On the contrary, when using the same complexes in post-infection transfection mode (i.e., treating cells with CS particles after viral infection), higher viral inhibitions were achieved (from 60 to 70%). In the literature, the antiviral and antimicrobial activity of CS is already known, and many authors have evidenced the ability of CS molecules to favor electrostatic interactions with retroviral surface proteins preventing the fusion of different viruses with cell membranes [42,43,44]. In this case, we can hypothesize that CS-based particles used to treat infected cells may be able to electrostatically complex virions, thus contributing to increased viral inhibition.
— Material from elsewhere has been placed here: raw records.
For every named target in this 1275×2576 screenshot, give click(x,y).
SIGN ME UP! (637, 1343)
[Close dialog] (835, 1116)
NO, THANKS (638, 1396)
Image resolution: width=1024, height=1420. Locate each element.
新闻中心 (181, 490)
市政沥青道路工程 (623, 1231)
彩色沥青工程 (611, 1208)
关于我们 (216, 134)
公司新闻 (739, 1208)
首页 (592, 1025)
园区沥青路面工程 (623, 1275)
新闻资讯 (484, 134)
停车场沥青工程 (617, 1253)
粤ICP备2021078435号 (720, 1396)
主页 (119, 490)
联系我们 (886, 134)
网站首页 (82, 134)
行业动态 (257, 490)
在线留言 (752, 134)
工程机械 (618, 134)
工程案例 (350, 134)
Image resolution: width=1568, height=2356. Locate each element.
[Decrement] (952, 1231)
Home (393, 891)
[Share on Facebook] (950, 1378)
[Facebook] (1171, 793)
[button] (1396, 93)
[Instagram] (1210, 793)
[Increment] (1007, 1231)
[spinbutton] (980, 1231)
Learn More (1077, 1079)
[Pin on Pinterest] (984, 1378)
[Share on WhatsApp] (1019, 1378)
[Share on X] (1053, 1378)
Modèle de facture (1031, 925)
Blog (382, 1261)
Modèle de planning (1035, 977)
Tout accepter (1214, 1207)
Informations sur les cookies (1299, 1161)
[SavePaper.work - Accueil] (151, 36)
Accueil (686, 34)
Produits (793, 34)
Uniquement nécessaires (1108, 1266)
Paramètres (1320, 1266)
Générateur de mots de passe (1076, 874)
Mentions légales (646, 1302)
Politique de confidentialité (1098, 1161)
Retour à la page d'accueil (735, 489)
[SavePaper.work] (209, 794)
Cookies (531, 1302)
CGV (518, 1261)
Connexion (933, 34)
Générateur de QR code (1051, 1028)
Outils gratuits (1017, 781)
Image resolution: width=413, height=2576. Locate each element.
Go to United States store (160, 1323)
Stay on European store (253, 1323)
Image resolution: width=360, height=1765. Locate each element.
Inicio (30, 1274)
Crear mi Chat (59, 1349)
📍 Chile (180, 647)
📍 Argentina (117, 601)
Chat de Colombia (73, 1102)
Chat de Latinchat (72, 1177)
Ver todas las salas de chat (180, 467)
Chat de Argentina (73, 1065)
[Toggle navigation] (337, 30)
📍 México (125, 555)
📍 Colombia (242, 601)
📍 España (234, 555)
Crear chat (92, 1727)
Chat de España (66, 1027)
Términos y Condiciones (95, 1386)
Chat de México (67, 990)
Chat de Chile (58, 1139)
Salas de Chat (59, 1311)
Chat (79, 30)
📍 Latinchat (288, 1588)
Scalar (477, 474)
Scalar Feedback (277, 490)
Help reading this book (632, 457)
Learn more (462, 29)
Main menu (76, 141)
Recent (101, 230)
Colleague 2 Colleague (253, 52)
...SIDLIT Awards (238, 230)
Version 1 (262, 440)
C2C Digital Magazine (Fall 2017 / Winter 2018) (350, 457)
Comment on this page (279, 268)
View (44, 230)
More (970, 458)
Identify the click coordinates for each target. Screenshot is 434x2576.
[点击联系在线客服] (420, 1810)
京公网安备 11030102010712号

These results are also confirmed by those obtained when using PEI complexes for transfection. In fact, these vectors caused a significant HIV-1 inhibition (30%; p = 0.015) only with post-infection treatments (Figure 10). Different phenomena can be taken into account when considering the transfection of C8166 cells with Escort IV liposome-based vectors. In this case, the liposome-based vectors entrapping model hsDNA are probably not able to inhibit virions in pre- or post-infection treatments (lipid membranes do not complex viral particles), but when using siRNA complexed liposome vectors, we obtained in both pre- and post-infection conditions significant viral inhibitions (p ≤ 0.0001) due to an increased ability of such model particles to cross cell membranes (Figure 10). However, liposomes have several disadvantages as vectors for drug delivery as they may be subjected to oxidative degradation and have high production costs [45].

4. Conclusions

This work investigated the antiviral activity of CS/siRNA tat/rev complexes in the in vitro HIV targeting experiments. As generally recognized, the main problems in the development of siRNA-based drugs for therapeutic use are the low efficiency of siRNA delivery to target human cells infected by viruses. One of the most promising approaches to solve the problem is bioconjugation with biopolymers. We chose positively charged polymers as chitosan of medium MW to entrap and efficiently deliver siRNAs targeting viral proteins within cells infected by HIV. Moreover, this study provided interesting results on the effects on HIV-1 virus inactivation by treating infected cells in “post-infection mode“, thus achieving high viral inhibition. This gene silencing is considered a good approach for in vitro silencing, despite the fact that frequent mutations in the HIV-1 genome could be able to abolish its effectiveness. Thus, in the future, a cocktail of siRNAs targeting different HIV-1 gene sequences would be more likely to avoid HIV-1 mutant escape.